The Ambush (Al Kameen), merupakan kisah nyata yang difilmkan mendekati kejadian sebenarnya dan film ini mendapat banyak perhatian, karena adegan-adegan dalam film tersebut mampu membuatnya sejajar dengan film-film barat pada umumnya.

Pembuatan film ini tidak lepas dari rumah produksi asal Amerika, dengan kursi sutradara dipegang oleh Pierre Morel dan Birtell bersaudara sebagai penulis, mengambil cerita berdasarkan peristiwa asli yang terjadi pada tahun 2018 di negara Yaman.

Tapi sebelum itu, tonton dulu trailernya berikut ini

Sinopsis Singkat The Ambush (Al Kameen)

Di Pangkalan Mocha, selama musim dingin 2018, pria dan wanita dari militer UEA dikerahkan untuk memberikan bantuan, dapat dikatakan bahwa tentara Emirat sedang bersemangat ketika mereka akan menyelesaikan pekerjaan mereka.

Selama patroli rutin terakhir mereka, tiga tentara, Ali, Bilal dan Hindasi disergap oleh militan bersenjata berat dalam perjalanan mereka, di sebuah ngarai sempit.

Ali, Bilal dan Hindasi, terluka, terjebak dan di luar jangkauan komunikasi, ketiga tentara menyadari gawatnya situasi mereka.

Sementara itu di pangkalan, komandan mereka menerima berita dan menyadari bahwa serangan terhadap patroli tentara UEA ternyata merupakan serangan yang direncanakan. Sebuah misi penyelamatan sedang dalam perjalanan, tetapi akankah dukungan udara dan darat mencapai orang-orang itu tepat waktu, dan apakah mereka dapat bertahan?

Membahas film ini, tentunya terasa lebih pas membahas keterlibatan Image Nation Abu Dhabi dengan AGC Studios sebagai rumah produksi Amerika.
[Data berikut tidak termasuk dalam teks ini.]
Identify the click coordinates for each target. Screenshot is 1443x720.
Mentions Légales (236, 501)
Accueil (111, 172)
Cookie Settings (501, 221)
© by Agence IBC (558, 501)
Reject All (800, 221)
Inilah yang menyebabkan dengan bujet yang besar, adegan-adegan dalam film tersebut terlihat sangat nyata, sehingga membuat penonton hanyut, merasa juga berada di posisi Ali ( Marwan Abdullah | ), Bilal (Khalifa Al Jassem)dan Hindari (Muhammad Ahmad)
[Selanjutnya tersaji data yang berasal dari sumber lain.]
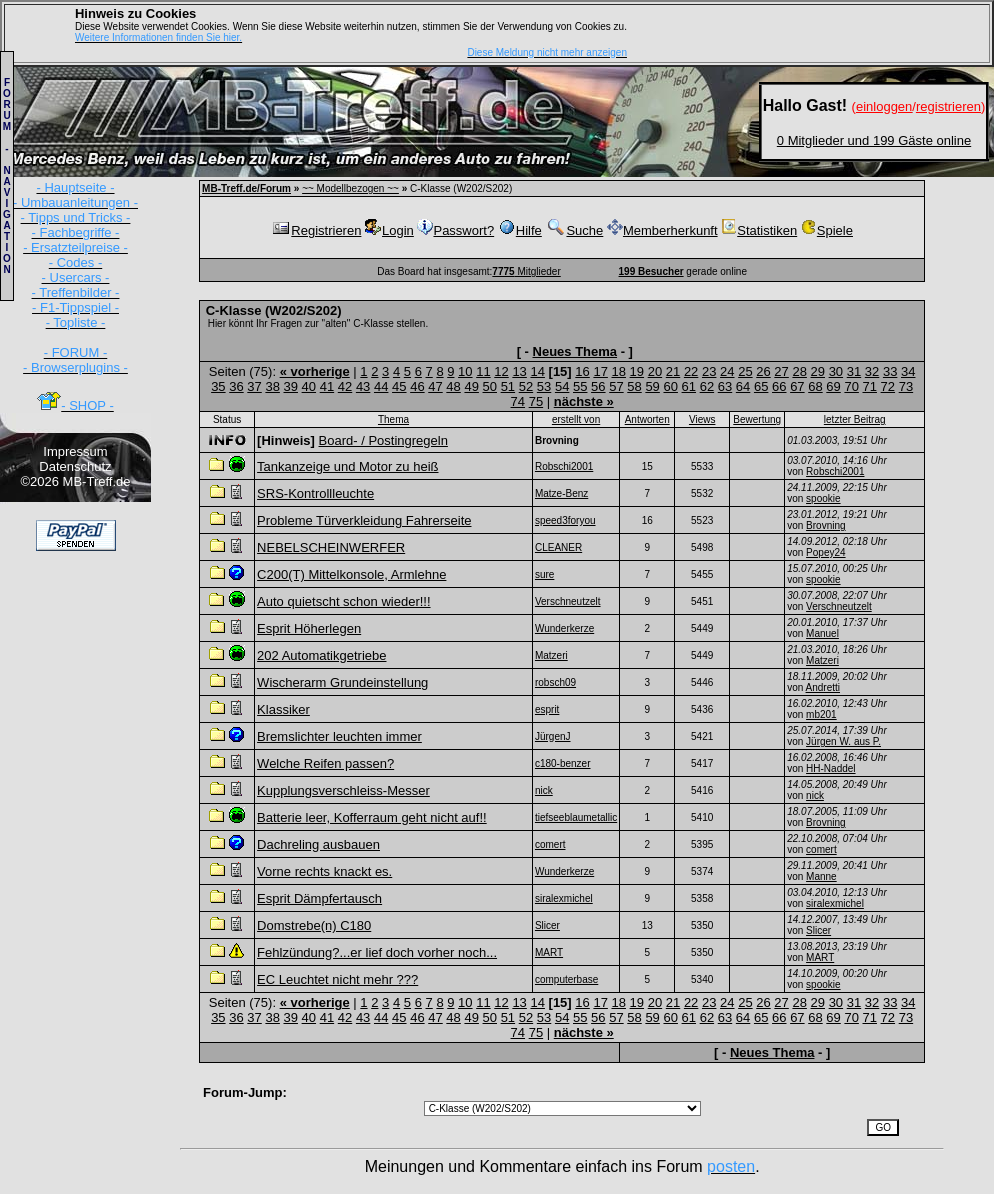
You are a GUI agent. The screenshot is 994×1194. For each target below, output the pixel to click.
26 (763, 371)
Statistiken (759, 230)
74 (518, 401)
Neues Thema (575, 351)
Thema (393, 419)
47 (435, 386)
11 (483, 371)
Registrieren (316, 230)
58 (634, 386)
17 (600, 371)
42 (345, 386)
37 (254, 386)
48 (453, 386)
Direktur Pierre-Morel (‘Diambil’), ‘dengan penulisnya Brandon Birtel (‘Furious 7’) dan Kurtis Birtel (‘Medal of Honour’), ​​memang menghadirkan momen medan pertempuran berdarah yang sekilas mengingatkan akan keaslian adegan di Saving Private Ryan ini membuat penonton merinding saat melihatnya.

Tentu saja, risiko membuat film kolaboratif dengan suasana orisinal ini tetap ada, tetapi diminimalkan melalui scoring dalam film khas Hollywood. Hal ini membuat penonton merasa familiar dan tidak membutuhkan banyak adaptasi untuk mengikuti film yang dibuat dengan tetap mempertahankan bahasa aslinya. Fokus penonton dibawa ke dua sudut, yaitu sudut pandang mereka yang terjebak dan sudut pandang penyelamat.

Strategi tersebut ternyata membuahkan hasil dan membuat film ini masuk dalam jajaran film box office, ketika akhirnya dirilis pada tahun 2021.

Film ini akan segera tayang di bioskop favorit Anda, dalam durasi 1 jam 42 menit.